↓↓↓

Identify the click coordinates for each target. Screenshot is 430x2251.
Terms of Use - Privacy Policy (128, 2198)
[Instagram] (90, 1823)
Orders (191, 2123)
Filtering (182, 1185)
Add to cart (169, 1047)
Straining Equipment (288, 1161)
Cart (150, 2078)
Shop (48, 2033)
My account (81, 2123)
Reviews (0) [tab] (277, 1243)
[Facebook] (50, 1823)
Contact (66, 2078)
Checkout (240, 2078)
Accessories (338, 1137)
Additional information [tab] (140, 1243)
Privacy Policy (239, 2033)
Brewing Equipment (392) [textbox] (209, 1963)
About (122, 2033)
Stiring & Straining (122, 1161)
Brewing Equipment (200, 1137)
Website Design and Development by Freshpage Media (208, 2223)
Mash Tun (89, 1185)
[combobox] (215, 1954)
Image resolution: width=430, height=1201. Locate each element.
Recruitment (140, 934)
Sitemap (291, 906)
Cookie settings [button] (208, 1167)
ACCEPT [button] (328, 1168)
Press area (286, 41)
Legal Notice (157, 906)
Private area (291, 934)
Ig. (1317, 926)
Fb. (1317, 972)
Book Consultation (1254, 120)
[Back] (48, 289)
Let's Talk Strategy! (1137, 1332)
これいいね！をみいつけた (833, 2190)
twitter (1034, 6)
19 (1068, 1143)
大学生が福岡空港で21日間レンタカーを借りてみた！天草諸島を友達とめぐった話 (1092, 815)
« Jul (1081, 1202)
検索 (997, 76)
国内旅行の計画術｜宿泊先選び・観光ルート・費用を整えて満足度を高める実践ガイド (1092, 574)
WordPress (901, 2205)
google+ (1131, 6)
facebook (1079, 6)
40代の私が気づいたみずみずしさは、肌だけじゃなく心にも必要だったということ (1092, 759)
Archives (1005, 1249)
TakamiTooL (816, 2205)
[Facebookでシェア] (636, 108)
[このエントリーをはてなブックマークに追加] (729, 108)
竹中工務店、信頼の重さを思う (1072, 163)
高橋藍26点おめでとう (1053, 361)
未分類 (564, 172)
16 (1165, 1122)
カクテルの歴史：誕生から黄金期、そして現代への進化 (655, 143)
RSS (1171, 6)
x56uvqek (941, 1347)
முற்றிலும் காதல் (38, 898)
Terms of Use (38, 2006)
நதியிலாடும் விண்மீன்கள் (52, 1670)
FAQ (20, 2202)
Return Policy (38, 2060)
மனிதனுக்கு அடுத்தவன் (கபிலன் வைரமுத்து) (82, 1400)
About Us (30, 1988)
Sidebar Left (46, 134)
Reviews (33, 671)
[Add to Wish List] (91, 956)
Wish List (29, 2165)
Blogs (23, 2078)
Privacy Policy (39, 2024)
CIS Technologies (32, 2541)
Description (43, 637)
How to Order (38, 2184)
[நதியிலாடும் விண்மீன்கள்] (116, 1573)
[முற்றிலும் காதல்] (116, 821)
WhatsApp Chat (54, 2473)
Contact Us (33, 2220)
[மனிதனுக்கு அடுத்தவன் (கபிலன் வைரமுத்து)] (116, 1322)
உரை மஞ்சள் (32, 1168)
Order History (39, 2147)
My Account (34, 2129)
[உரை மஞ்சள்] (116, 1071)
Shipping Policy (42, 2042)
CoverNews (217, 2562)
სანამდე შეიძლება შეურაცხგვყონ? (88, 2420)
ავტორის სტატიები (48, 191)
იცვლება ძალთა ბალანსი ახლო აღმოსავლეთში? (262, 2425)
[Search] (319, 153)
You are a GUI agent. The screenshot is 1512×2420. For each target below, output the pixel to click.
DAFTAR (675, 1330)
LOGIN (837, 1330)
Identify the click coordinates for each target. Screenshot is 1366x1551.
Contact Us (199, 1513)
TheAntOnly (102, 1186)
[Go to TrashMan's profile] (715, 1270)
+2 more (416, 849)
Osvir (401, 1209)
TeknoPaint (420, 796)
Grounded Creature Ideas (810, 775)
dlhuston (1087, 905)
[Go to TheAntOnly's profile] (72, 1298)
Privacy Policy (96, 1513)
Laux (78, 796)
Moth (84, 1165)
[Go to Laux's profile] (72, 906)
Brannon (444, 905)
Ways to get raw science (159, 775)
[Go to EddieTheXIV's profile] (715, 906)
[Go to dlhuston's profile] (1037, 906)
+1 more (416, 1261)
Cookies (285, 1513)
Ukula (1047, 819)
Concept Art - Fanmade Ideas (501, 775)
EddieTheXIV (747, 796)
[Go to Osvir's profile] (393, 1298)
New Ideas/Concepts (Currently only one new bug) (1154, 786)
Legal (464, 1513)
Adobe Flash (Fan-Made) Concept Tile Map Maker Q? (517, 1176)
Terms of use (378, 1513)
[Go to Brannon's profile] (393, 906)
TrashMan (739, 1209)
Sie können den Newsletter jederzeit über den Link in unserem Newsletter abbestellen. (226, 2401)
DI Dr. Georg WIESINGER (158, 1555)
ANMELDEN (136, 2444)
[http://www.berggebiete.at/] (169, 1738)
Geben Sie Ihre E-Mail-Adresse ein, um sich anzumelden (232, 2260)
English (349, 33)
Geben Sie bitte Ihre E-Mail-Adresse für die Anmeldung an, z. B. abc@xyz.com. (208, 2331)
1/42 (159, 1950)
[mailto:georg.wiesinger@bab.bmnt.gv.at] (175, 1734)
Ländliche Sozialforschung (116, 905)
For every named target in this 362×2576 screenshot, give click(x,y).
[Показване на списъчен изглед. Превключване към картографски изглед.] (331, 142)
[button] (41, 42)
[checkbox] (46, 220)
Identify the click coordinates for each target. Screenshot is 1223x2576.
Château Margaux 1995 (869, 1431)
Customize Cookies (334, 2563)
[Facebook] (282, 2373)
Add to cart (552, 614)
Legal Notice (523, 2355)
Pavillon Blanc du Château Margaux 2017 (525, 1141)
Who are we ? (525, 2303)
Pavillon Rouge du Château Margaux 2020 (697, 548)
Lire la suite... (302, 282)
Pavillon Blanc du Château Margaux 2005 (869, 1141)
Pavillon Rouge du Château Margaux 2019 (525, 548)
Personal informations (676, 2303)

↑↑↑

Restate the records above word for word.

Identify the click coordinates for each target. Screenshot is 430x2251.
Terms of Use - Privacy Policy (128, 2198)
[Instagram] (90, 1823)
Orders (191, 2123)
Filtering (182, 1185)
Add to cart (169, 1047)
Straining Equipment (288, 1161)
Cart (150, 2078)
Shop (48, 2033)
My account (81, 2123)
Reviews (0) [tab] (277, 1243)
[Facebook] (50, 1823)
Contact (66, 2078)
Checkout (240, 2078)
Accessories (338, 1137)
Additional information [tab] (140, 1243)
Privacy Policy (239, 2033)
Brewing Equipment (392) [textbox] (209, 1963)
About (122, 2033)
Stiring & Straining (122, 1161)
Brewing Equipment (200, 1137)
Website Design and Development by Freshpage Media (208, 2223)
Mash Tun (89, 1185)
[combobox] (215, 1954)
Image resolution: width=430, height=1201. Locate each element.
Recruitment (140, 934)
Sitemap (291, 906)
Cookie settings [button] (208, 1167)
ACCEPT [button] (328, 1168)
Press area (286, 41)
Legal Notice (157, 906)
Private area (291, 934)
Ig. (1317, 926)
Fb. (1317, 972)
Book Consultation (1254, 120)
[Back] (48, 289)
Let's Talk Strategy! (1137, 1332)
これいいね！をみいつけた (833, 2190)
twitter (1034, 6)
19 (1068, 1143)
大学生が福岡空港で21日間レンタカーを借りてみた！天草諸島を友達とめぐった話 (1092, 815)
« Jul (1081, 1202)
検索 (997, 76)
国内旅行の計画術｜宿泊先選び・観光ルート・費用を整えて満足度を高める実践ガイド (1092, 574)
WordPress (901, 2205)
google+ (1131, 6)
facebook (1079, 6)
40代の私が気づいたみずみずしさは、肌だけじゃなく心にも必要だったということ (1092, 759)
Archives (1005, 1249)
TakamiTooL (816, 2205)
[Facebookでシェア] (636, 108)
[このエントリーをはてなブックマークに追加] (729, 108)
竹中工務店、信頼の重さを思う (1072, 163)
高橋藍26点おめでとう (1053, 361)
未分類 (564, 172)
16 (1165, 1122)
カクテルの歴史：誕生から黄金期、そして現代への進化 (655, 143)
RSS (1171, 6)
x56uvqek (941, 1347)
முற்றிலும் காதல் (38, 898)
Terms of Use (38, 2006)
நதியிலாடும் விண்மீன்கள் (52, 1670)
FAQ (20, 2202)
Return Policy (38, 2060)
மனிதனுக்கு அடுத்தவன் (கபிலன் வைரமுத்து) (82, 1400)
About Us (30, 1988)
Sidebar Left (46, 134)
Reviews (33, 671)
[Add to Wish List] (91, 956)
Wish List (29, 2165)
Blogs (23, 2078)
Privacy Policy (39, 2024)
CIS Technologies (32, 2541)
Description (43, 637)
How to Order (38, 2184)
[நதியிலாடும் விண்மீன்கள்] (116, 1573)
[முற்றிலும் காதல்] (116, 821)
WhatsApp Chat (54, 2473)
Contact Us (33, 2220)
[மனிதனுக்கு அடுத்தவன் (கபிலன் வைரமுத்து)] (116, 1322)
உரை மஞ்சள் (32, 1168)
Order History (39, 2147)
My Account (34, 2129)
[உரை மஞ்சள்] (116, 1071)
Shipping Policy (42, 2042)
CoverNews (217, 2562)
სანამდე შეიძლება შეურაცხგვყონ? (88, 2420)
ავტორის სტატიები (48, 191)
იცვლება ძალთა ბალანსი ახლო აღმოსავლეთში? (262, 2425)
[Search] (319, 153)
You are a GUI agent. The screenshot is 1512×2420. For each target below, output the pixel to click.
DAFTAR (675, 1330)
LOGIN (837, 1330)
Identify the click coordinates for each target. Screenshot is 1366x1551.
Contact Us (199, 1513)
TheAntOnly (102, 1186)
[Go to TrashMan's profile] (715, 1270)
+2 more (416, 849)
Osvir (401, 1209)
TeknoPaint (420, 796)
Grounded Creature Ideas (810, 775)
dlhuston (1087, 905)
[Go to TheAntOnly's profile] (72, 1298)
Privacy Policy (96, 1513)
Laux (78, 796)
Moth (84, 1165)
[Go to Laux's profile] (72, 906)
Brannon (444, 905)
Ways to get raw science (159, 775)
[Go to EddieTheXIV's profile] (715, 906)
[Go to dlhuston's profile] (1037, 906)
+1 more (416, 1261)
Cookies (285, 1513)
Ukula (1047, 819)
Concept Art - Fanmade Ideas (501, 775)
EddieTheXIV (747, 796)
[Go to Osvir's profile] (393, 1298)
New Ideas/Concepts (Currently only one new bug) (1154, 786)
Legal (464, 1513)
Adobe Flash (Fan-Made) Concept Tile Map Maker Q? (517, 1176)
Terms of use (378, 1513)
[Go to Brannon's profile] (393, 906)
TrashMan (739, 1209)
Sie können den Newsletter jederzeit über den Link in unserem Newsletter abbestellen. (226, 2401)
DI Dr. Georg WIESINGER (158, 1555)
ANMELDEN (136, 2444)
[http://www.berggebiete.at/] (169, 1738)
Geben Sie Ihre E-Mail-Adresse ein, um sich anzumelden (232, 2260)
English (349, 33)
Geben Sie bitte Ihre E-Mail-Adresse für die Anmeldung an, z. B. abc@xyz.com. (208, 2331)
1/42 (159, 1950)
[mailto:georg.wiesinger@bab.bmnt.gv.at] (175, 1734)
Ländliche Sozialforschung (116, 905)
For every named target in this 362×2576 screenshot, give click(x,y).
[Показване на списъчен изглед. Превключване към картографски изглед.] (331, 142)
[button] (41, 42)
[checkbox] (46, 220)
Identify the click coordinates for each target. Screenshot is 1223x2576.
Château Margaux 1995 (869, 1431)
Customize Cookies (334, 2563)
[Facebook] (282, 2373)
Add to cart (552, 614)
Legal Notice (523, 2355)
Pavillon Blanc du Château Margaux 2017 (525, 1141)
Who are we ? (525, 2303)
Pavillon Rouge du Château Margaux 2020 (697, 548)
Lire la suite... (302, 282)
Pavillon Blanc du Château Margaux 2005 (869, 1141)
Pavillon Rouge du Château Margaux 2019 (525, 548)
Personal informations (676, 2303)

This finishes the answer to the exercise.